Ein ERDBEBEN erschüttert Los Angeles, aber nicht Charlton Heston

Film / Retrospektive / 22. August 2014

Die Siebziger waren eine gefährliche Zeit im Kino. Flugzeuge drohten abzustürzen, U-Boote gingen unter, Wolkenkratzer brannten nieder, Achterbahnen brachen zusammen, Kreuzfahrtschiffe kippten um, am Strand wurde man von Haien weggeknuspert. Manchmal war Charlton Heston dabei, gerne auch George Kennedy – wenn letzterer neben einem im Flugzeug saß, war es sicherlich angeraten, auf dem Boden zu bleiben. Nur daß einen dort flugs ein gewaltiges Erdbeben erwischen konnte, vor dem einen nicht einmal Heston und der Katastrophen-Kennedy zusammen sicher beschützen konnten.

ERDBEBEN erschien 1974, zur schönsten Katastrophenfilmzeit, und er zieht seinen Zusammenbruch von Maschinerie und alltäglichen Vorgängen wie so ziemlich jeder andere solche Genrestreifen auf: Durch das Spektakel führt eine ganze Fußballmannschaft an Stars, mit denen zunächst dramatische Einzelschicksale erzählt werden, bevor das Großereignis dann das eine oder andere Problem in Perspektive rückt. Ein Erdbeben mit 9,9 auf der Richterskala wiegt eben schwerer als ein paar läppische Eheprobleme – auch wenn die betrogene, entfremdete Frau das den gesamten Film über anders zu sehen scheint.

Wo Charlton Heston ist, bleibt die Katastrophe nicht fern.

Über 50 Minuten dauert es, bis der Film in Los Angeles die Wände wackeln läßt – auch wenn vorher schon dräuliche Vorzeichen gesetzt werden. Ein Techniker auf dem Mulholland-Damm fährt mit dem Fahrstuhl in die Tiefe, ein Kollege holt den Fahrstuhl wieder nach oben und wird dann stutzig, daß der mit Wasser und dem ertrunkenen Kollegen gefüllt ist (aber hoffentlich freut er sich, daß die Elektrik trotzdem noch funktioniert). Da werden dann schon mal zwei, drei Spezialisten herangekarrt, die ein bißchen grübeln und zunächst mal festhalten, daß ihnen nichts wirklich Ungewöhnliches am Damm auffällt.

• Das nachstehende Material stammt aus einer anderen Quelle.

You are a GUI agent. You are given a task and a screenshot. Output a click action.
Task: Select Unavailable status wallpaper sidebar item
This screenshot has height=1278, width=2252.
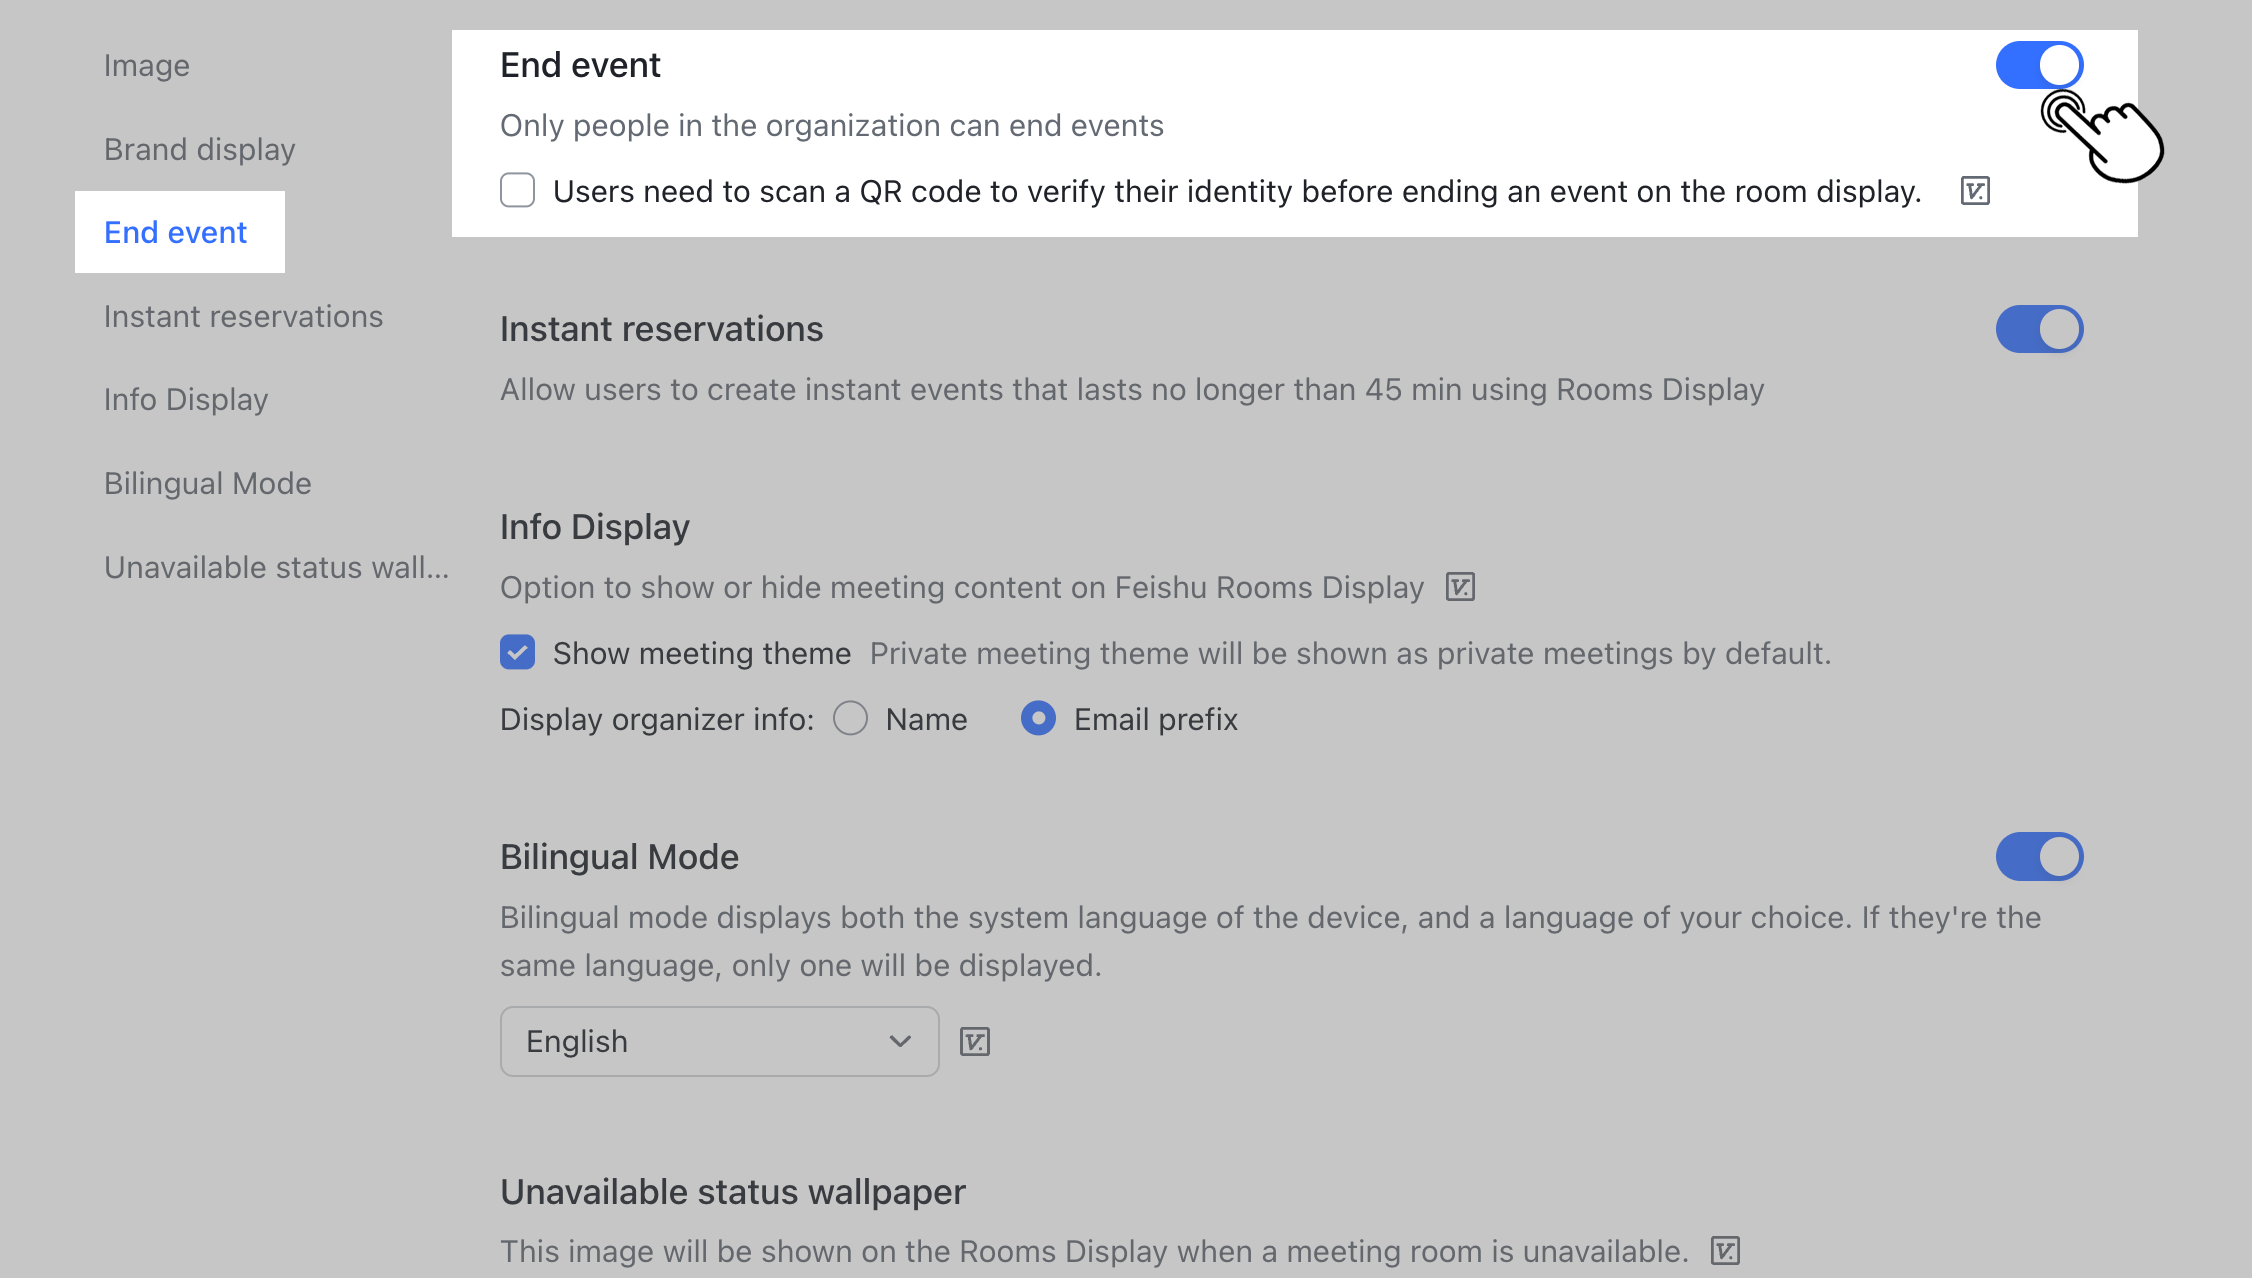(276, 568)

Ein paar Vorbeben gibt es auch, aber die irritieren ebenso kaum jemanden. Wie denn auch, wenn privat alles drunter und drüber geht: Der Ingeniör Stuart Graff (Charlton Heston) – der beste in Amerika, heißt es ein einer Stelle, was auch sonst! – versteht sich nicht mehr mit seiner psychisch labilen Ehefrau Remy (Ava Gardner) und trifft sich stattdessen lieber mit der feschen Schauspielerin Denise (Geneviève Bujold). Allerdings bietet ihm sein Stiefvater Sam (Lorne Greene), der nichts von Stuarts Affäre weiß, eine Beförderung an, und da weiß selbst Charlton Heston einmal drei Minuten lang nicht, was er tun soll. Währenddessen lernen wir auch den Polizisten Lou (George Kennedy) kennen, der gerade suspendiert wurde, weil er auf Verbrecherjagd von nervigen Streifenpolizisten aufgehalten wurde und dem Herrn Kollegen einen Kinnhaken verpaßt hat. Wir wissen natürlich, daß Lou völlig recht hatte und der gesamte Polizeiapparat lernen muß, nicht immer so unlocker zu sein.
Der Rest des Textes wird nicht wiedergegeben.